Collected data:
[Start of section]
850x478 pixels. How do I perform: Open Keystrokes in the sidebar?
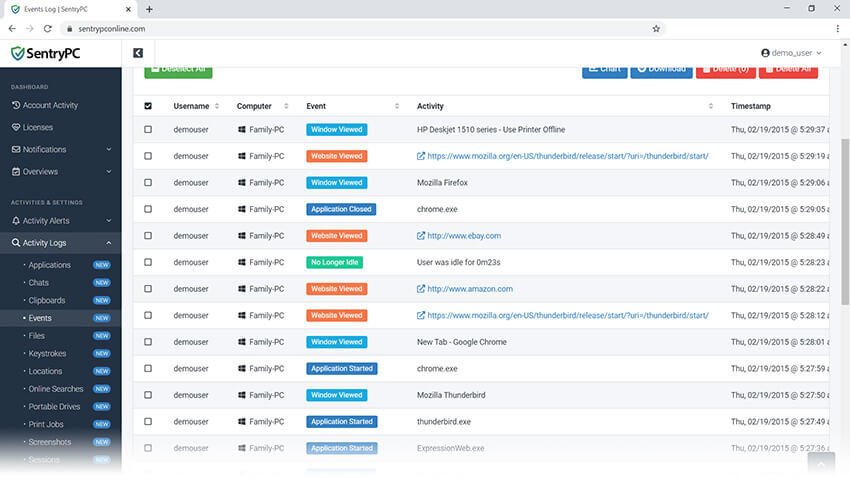[x=50, y=354]
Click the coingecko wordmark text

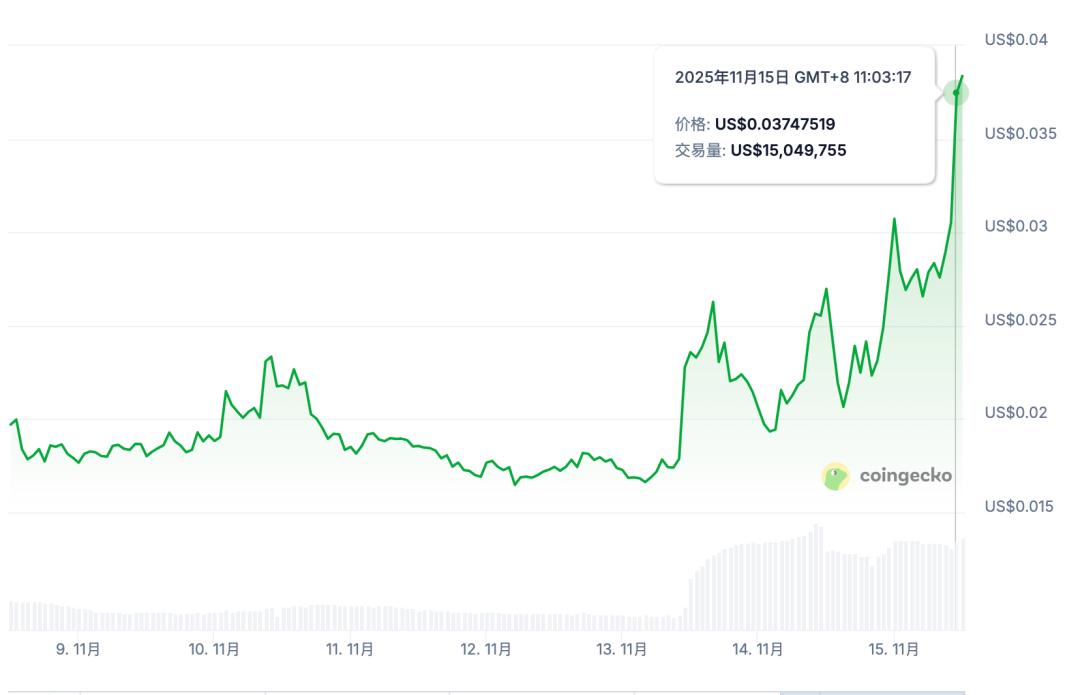(x=906, y=476)
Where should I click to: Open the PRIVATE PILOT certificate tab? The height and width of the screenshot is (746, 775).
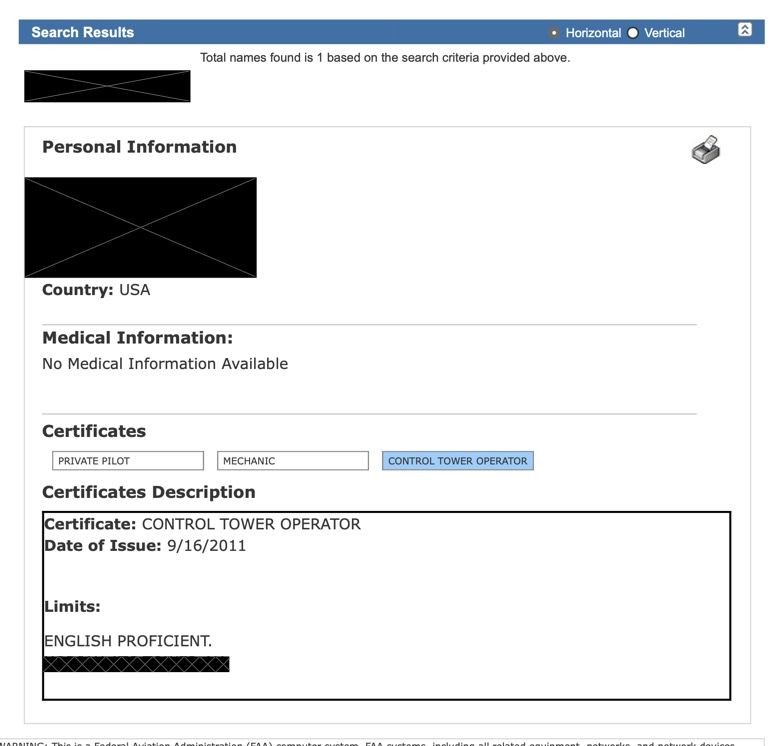click(128, 461)
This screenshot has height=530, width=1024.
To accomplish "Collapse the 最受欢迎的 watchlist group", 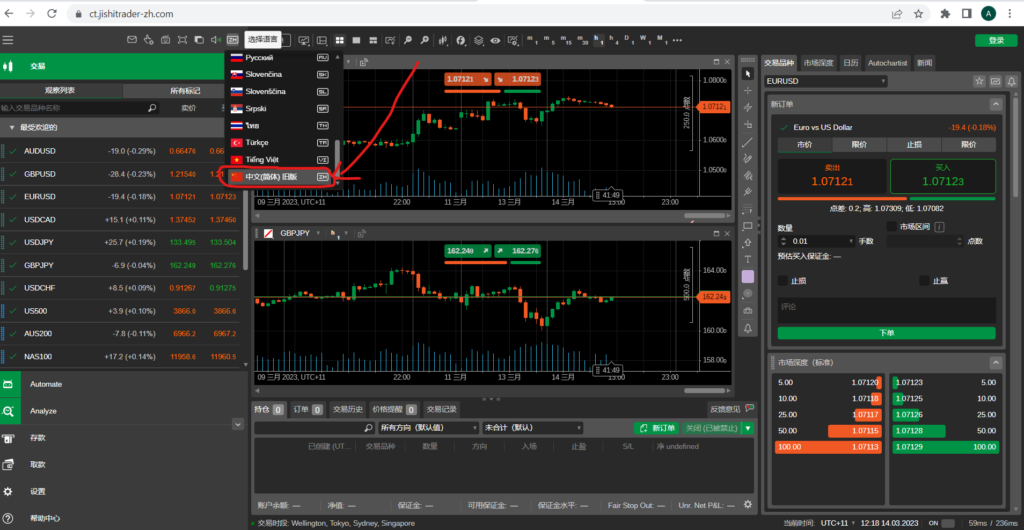I will tap(11, 128).
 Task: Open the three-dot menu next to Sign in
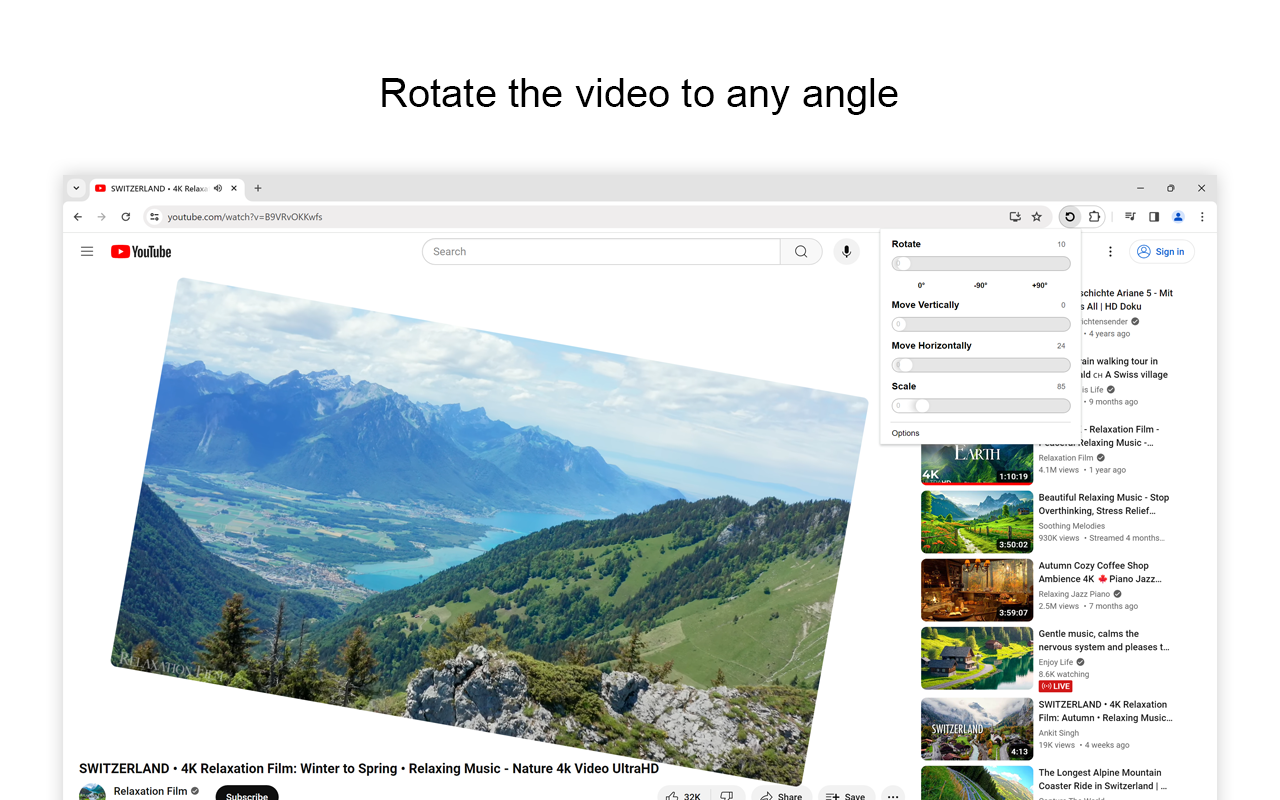click(1110, 251)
[End of section]
• WHAT IS NEEDED
Starting with the first line of the data above and ending with the line containing "This screenshot has height=530, width=1024.", please restate every line exactly, leaving images out.

• EXERCISE RESPONSE
850x478 pixels. How do I perform: Open Keystrokes in the sidebar?
[x=50, y=354]
Click the coingecko wordmark text

(x=906, y=476)
Where should I click to: Open the PRIVATE PILOT certificate tab? The height and width of the screenshot is (746, 775).
click(128, 461)
This screenshot has height=530, width=1024.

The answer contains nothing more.